**What is required:** Write out each of the items below word for word, omitting the pictures.

(Target pointing data)
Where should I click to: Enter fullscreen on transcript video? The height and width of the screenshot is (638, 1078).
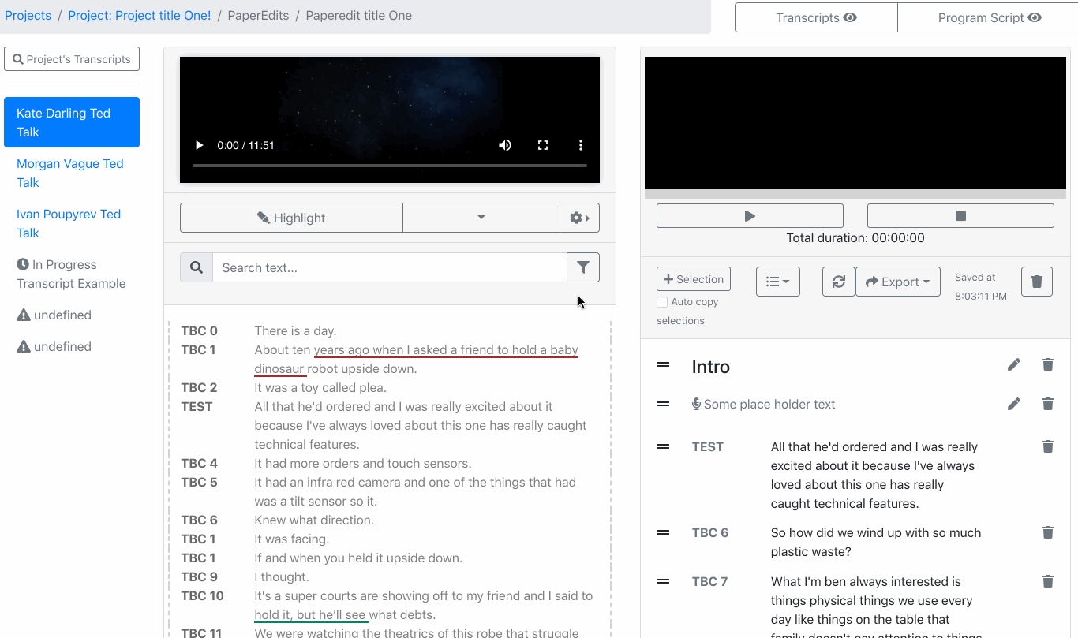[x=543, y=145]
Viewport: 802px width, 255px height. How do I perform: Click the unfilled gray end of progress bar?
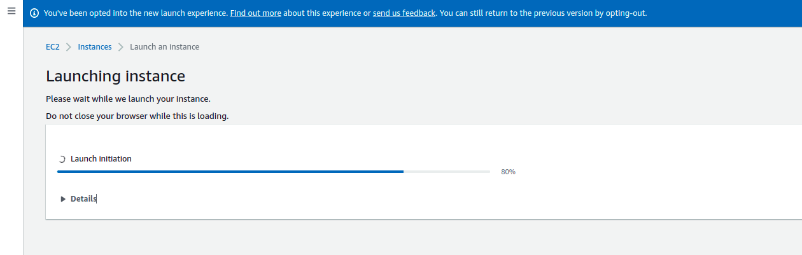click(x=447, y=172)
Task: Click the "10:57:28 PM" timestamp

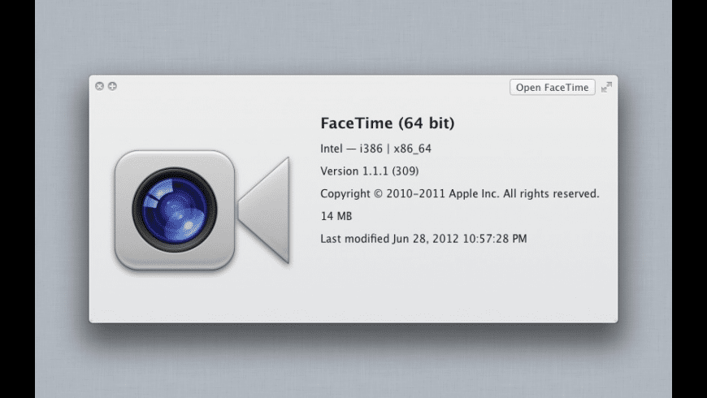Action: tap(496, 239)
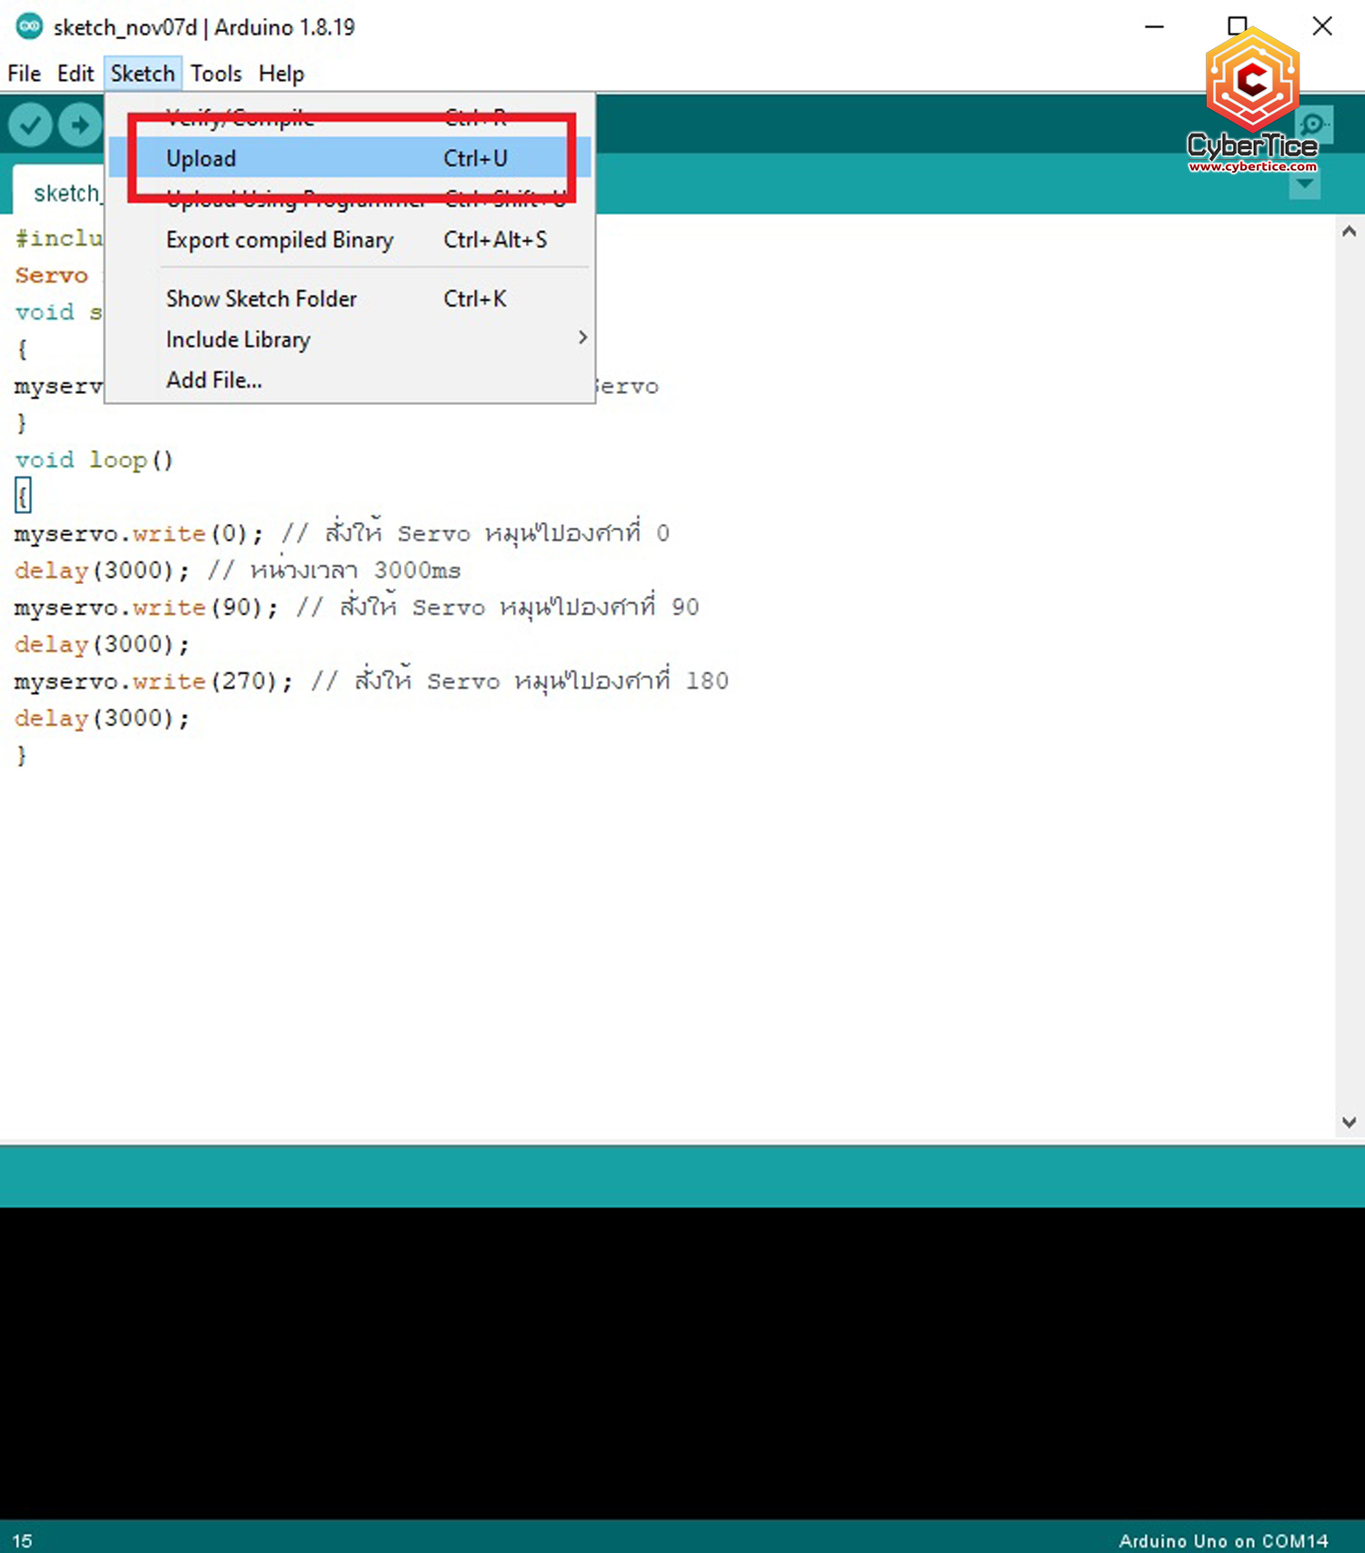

**Problem solution:**
Where should I click to: Enter fullscreen on transcript video? The height and width of the screenshot is (638, 1078).
[x=543, y=145]
Viewport: 802px width, 255px height. How do I perform: Click the unfilled gray end of progress bar?
click(x=447, y=172)
Task: Click the "10:57:28 PM" timestamp

Action: tap(496, 239)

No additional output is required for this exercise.